Perintah Kerja A
Terjemahkan kalimat berikut dari kutipan tentang pelayanan kamar operasi ke dalam bahasa Inggris: "Pelayanan di Instalasi Kamar Operasi harus selalu mengacu pada prinsip pengendalian dan pencegahan infeksi untuk mencegah terjadinya infeksi nosokomial."
Perintah Kerja B
Tuliskan ulang tanpa perubahan bagian kutipan tentang pelayanan kamar operasi, mulai dari kata-kata "14. Tim pengelola" dan berhenti sesudah "dan peraturan yang berlaku.".

Kutipan Halaman

::::

14. Tim pengelola pelayanan anestesi yang bersumber dari luar rumah sakit harus
di seleksi berdasarkan persetujuan rekomendasi Direktur Rumah Sakit dan
kepala anestesi sesuai dengan peraturan yang berlaku.
15. Pelayanan anestesi ( termasuk sedasi moderat dan dalam) dipimpin satu orang
yang kompeten yang bersertifikat dan mempunyai keahlian, pengalaman dan
konsisten dengan undang-undang dan peraturan yang berlaku.
16. Setiap pasien tiba di Instalasi Kamar Operasi di lakukan pemeriksaan
identifikasi meliputi :
- Identitas pasien
- Jenis operasi
- Lokasi yang akan di operasi
- Persetujuan tertulis
17. Pelayanan di Instalasi Kamar Operasi harus selalu mengacu pada prinsip
pengendalian dan pencegahan infeksi untuk mencegah terjadinya infeksi
nosokomial.
18. Bila terjadi bencana / hospital disaster plan, kamar operasi siap berperan di
dalam penanggulangannya.

::::

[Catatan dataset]
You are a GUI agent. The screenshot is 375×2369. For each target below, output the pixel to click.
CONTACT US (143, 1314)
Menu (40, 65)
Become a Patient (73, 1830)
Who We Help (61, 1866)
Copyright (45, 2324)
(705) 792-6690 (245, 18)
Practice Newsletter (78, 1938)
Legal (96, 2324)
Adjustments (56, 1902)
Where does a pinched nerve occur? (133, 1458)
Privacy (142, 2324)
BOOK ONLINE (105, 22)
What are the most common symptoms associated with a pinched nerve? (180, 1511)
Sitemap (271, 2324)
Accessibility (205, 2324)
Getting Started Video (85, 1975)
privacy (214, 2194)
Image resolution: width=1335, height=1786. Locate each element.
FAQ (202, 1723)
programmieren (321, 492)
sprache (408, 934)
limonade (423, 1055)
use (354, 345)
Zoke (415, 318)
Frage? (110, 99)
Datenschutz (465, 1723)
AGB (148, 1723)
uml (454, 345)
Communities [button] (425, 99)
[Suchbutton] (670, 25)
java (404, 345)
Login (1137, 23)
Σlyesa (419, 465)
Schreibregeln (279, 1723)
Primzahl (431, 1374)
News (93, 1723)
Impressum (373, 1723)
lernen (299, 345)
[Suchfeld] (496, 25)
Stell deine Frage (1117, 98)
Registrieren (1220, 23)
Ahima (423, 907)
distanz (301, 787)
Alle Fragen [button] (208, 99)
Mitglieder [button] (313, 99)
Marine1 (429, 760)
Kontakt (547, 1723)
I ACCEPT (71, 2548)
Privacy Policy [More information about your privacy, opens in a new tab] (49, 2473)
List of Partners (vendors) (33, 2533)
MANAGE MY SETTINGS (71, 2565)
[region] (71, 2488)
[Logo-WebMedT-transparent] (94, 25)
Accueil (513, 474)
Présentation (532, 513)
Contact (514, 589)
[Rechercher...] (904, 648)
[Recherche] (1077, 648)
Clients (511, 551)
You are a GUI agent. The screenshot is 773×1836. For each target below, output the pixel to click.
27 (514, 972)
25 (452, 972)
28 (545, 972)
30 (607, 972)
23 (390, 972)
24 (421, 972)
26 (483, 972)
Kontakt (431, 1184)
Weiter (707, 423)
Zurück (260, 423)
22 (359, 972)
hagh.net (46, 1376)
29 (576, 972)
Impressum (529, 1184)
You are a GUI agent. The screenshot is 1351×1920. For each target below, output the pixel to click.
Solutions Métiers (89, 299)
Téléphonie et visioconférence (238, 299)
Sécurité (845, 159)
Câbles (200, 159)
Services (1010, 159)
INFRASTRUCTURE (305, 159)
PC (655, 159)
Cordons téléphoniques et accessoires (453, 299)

::::

Jawaban Anda A
Services in the Operating Room Installation must always refer to the principles of infection control and prevention to prevent the occurrence of nosocomial infections.

Jawaban Anda B
14. Tim pengelola pelayanan anestesi yang bersumber dari luar rumah sakit harus
di seleksi berdasarkan persetujuan rekomendasi Direktur Rumah Sakit dan
kepala anestesi sesuai dengan peraturan yang berlaku.
15. Pelayanan anestesi ( termasuk sedasi moderat dan dalam) dipimpin satu orang
yang kompeten yang bersertifikat dan mempunyai keahlian, pengalaman dan
konsisten dengan undang-undang dan peraturan yang berlaku.